I discovered the mod subculture back in 2006, when I was still in junior year of high school. Owning a sharp suit and wearing it on a daily basis was the best dream for the 16-year-old me – at least, back then.
Years passed; I left high school and went to college, got my undergraduate degree, and landed my first job. Along the way, I discovered that dressing like a mod was not only wearing a suit jacket, dress shirt, and trousers matched with a proper necktie. There were a lot of other looks that fit the mod style perfectly!
I managed to build up my current wardrobe in time—based on some key mod pieces. Interestingly, my father and I almost have the same fashion sense. I get a shirt or a pair of pants that Dad used to own, but no longer fits him anymore. Today’s post features eight key wardrobe pieces in the mod wardrobe.
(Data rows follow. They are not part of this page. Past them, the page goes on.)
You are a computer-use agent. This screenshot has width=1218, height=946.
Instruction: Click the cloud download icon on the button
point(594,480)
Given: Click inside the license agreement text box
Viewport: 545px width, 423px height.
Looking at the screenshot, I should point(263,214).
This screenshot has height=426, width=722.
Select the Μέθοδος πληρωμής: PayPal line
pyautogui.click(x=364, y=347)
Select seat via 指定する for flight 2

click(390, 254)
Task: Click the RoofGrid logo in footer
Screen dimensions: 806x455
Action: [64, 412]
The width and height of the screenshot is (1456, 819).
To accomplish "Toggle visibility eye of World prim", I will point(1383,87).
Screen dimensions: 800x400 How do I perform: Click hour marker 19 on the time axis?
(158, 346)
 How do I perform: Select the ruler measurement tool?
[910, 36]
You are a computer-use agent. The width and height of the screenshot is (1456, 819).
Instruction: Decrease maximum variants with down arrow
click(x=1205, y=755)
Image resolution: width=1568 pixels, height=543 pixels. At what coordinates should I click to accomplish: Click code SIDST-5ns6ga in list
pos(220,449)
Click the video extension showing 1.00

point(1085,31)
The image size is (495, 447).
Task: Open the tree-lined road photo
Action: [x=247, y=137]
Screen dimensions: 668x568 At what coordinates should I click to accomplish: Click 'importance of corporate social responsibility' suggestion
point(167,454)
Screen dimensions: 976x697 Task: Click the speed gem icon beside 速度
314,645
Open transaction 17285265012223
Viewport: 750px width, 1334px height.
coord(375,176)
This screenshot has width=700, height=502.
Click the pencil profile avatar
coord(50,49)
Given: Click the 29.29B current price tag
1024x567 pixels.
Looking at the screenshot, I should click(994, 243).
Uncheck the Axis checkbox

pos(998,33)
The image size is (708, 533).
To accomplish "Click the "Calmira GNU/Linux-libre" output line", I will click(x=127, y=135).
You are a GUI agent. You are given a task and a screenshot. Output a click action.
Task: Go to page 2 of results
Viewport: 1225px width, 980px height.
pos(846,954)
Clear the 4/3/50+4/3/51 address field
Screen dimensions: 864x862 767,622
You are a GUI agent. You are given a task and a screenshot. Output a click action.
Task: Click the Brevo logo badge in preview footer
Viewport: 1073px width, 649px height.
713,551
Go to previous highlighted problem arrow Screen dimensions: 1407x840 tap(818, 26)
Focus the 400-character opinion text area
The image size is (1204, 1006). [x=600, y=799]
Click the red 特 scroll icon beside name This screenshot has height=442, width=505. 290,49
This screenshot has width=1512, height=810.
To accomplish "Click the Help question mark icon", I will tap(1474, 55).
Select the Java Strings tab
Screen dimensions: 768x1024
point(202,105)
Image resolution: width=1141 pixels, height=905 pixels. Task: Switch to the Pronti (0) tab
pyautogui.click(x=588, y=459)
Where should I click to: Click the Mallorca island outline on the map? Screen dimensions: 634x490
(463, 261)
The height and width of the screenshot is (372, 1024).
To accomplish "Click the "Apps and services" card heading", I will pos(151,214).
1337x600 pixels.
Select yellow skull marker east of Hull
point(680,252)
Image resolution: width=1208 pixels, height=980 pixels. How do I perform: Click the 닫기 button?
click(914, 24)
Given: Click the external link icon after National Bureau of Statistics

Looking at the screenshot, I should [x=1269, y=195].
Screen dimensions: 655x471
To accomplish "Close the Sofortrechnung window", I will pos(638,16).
The checkered (check) shirt takes its design from the tartan patterns seen in the kilts of Scotsmen. A similar design can be found in madras shirts, which are made from lighter fabric. Outside the United Kingdom, the checkered flannel shirt is a favorite of American woodcutters and outdoorsmen. The check shirt is part of Philippine president Rodrigo Duterte’s casual yet no-nonsense look: paired off with khakis or jeans and slip-on loafers. The button-down variant is a mod and skinhead favorite, with brands like Ben Sherman still making them up until today.
What started out as a tennis garment made popular by Frenchman René Lacoste has earned a special place in the hearts of mods everywhere. He designed the polo shirt after feeling frustrated by the stiffness of the tennis uniform back in the day. Facilitating easy movement, the polo shirt is perfect for those who want to go casual – yet still retain an air of formality. The iconic Fred Perry buttoned-up polo, jeans, and trainers look has been a trademark for mods who want to keep it simple.
Cheap, practical, and available: these three words describe the Model 1951 fishtail parka favored by mods who rode Vespa and Lambretta scooters. They could be purchased at army surplus shops and customized by simply sewing patches on them. It was large enough to be worn over a suit, and reliable enough to protect against dirt and cold. In his work Folk Devils and Moral Panics, sociologist Stanley Cohen mentioned that the image of someone wearing a fur-trimmed anorak (another name for the parka) riding an Italian scooter elicited negative reactions.
Named after Rodney Harrington from the American soap opera Peyton Place, this jacket’s influence goes beyond the United States. Famous wearers include James Dean, Steve McQueen, and Daniel Craig among others—elevating it to a signature piece that any man should have. Skinheads, which are later offshoots of the mod culture, appear to favor this jacket. Harringtons also figure in the Shane Meadows film This Is England, set in the United Kingdom during the 1980s.
Originally worn by cowboys and miners in the Old West, Levi Strauss would be glad to know that the trousers made of denim fabric he conceptualized is now a symbol of everyday utilitarian wear. Its popularity and ubiquity is proven in how it matches with various tops and outerwear. Mods and skinheads lean towards slim-cut and skinny jeans, pairing them with desert boots or Dr. Marten’s work boots. The cuffs are usually folded or “turned up” to expose socks in contrasting colors.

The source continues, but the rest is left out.